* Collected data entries
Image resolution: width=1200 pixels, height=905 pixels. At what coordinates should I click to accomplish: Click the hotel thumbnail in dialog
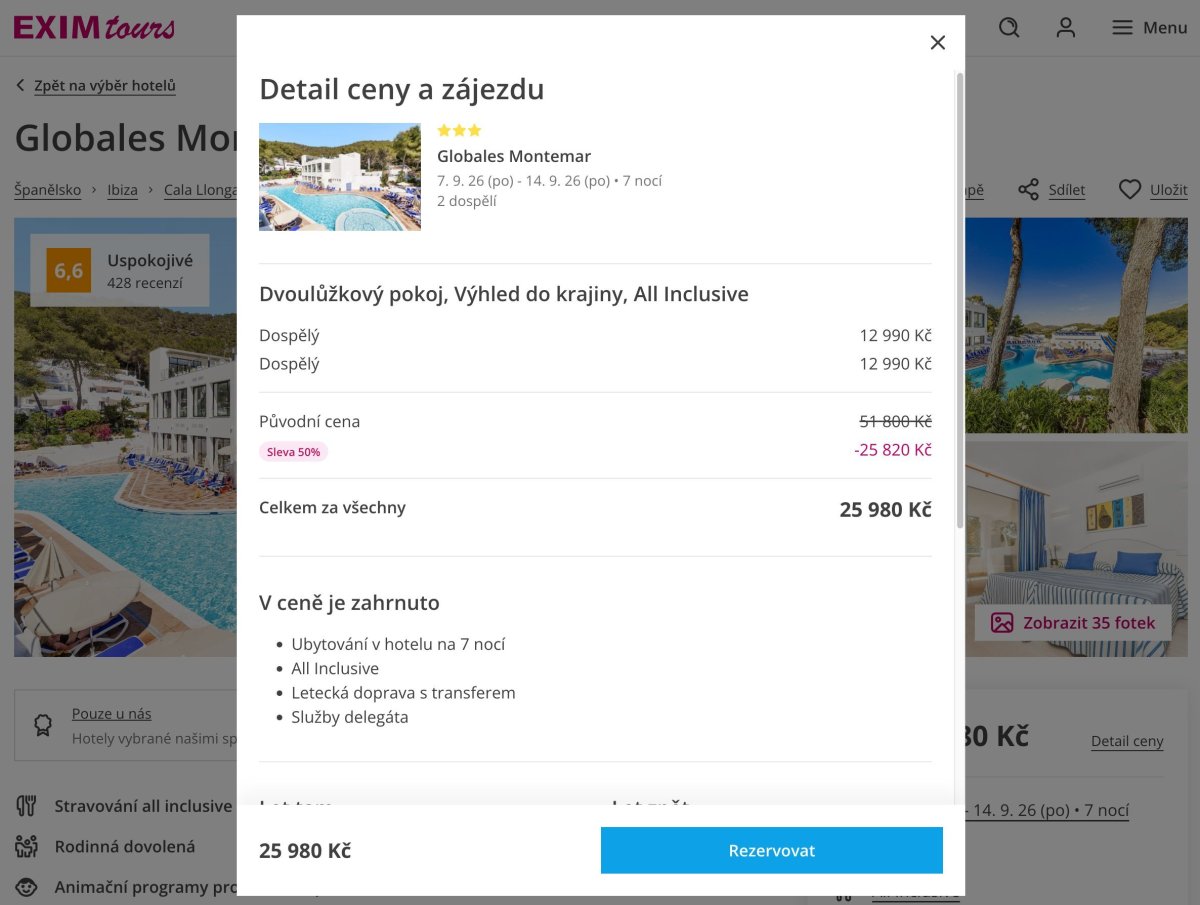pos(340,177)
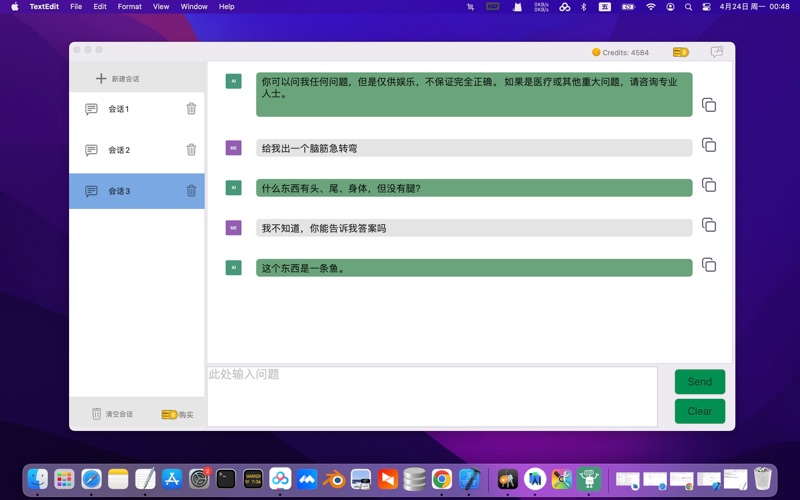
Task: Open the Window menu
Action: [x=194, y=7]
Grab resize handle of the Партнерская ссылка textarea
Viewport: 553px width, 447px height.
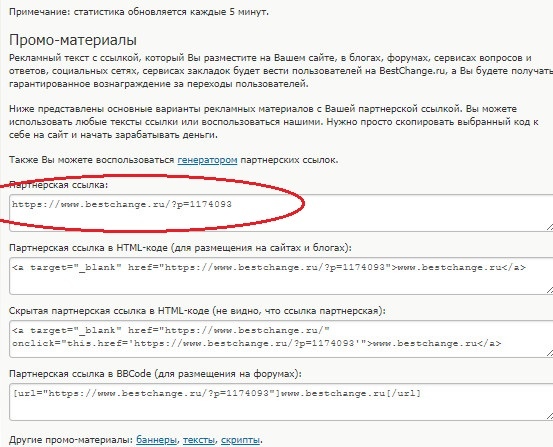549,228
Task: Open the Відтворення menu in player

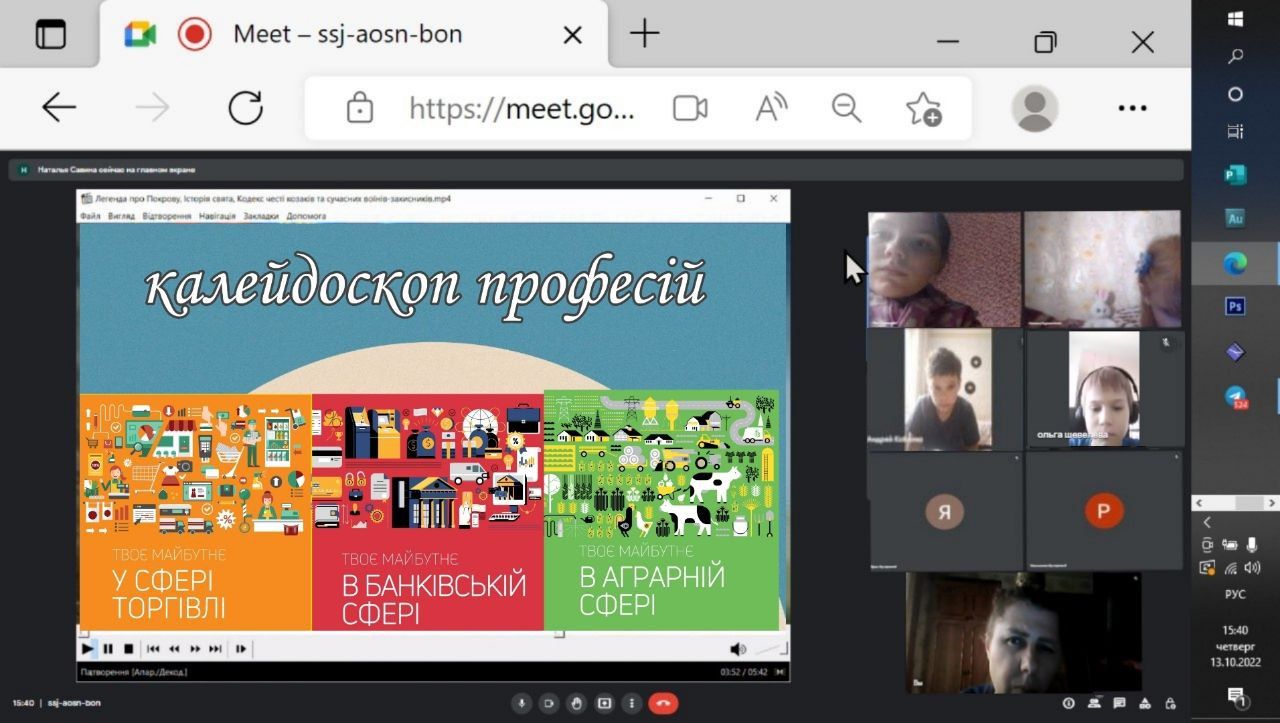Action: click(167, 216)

* Instructions for the task
In the entries above, find the line containing "Grab resize handle". Transcribe it and every later line to the end, exactly, and leave out the pictures.

* Answer box
Grab resize handle of the Партнерская ссылка textarea
Viewport: 553px width, 447px height.
549,228
Task: Open the Відтворення menu in player

Action: click(167, 216)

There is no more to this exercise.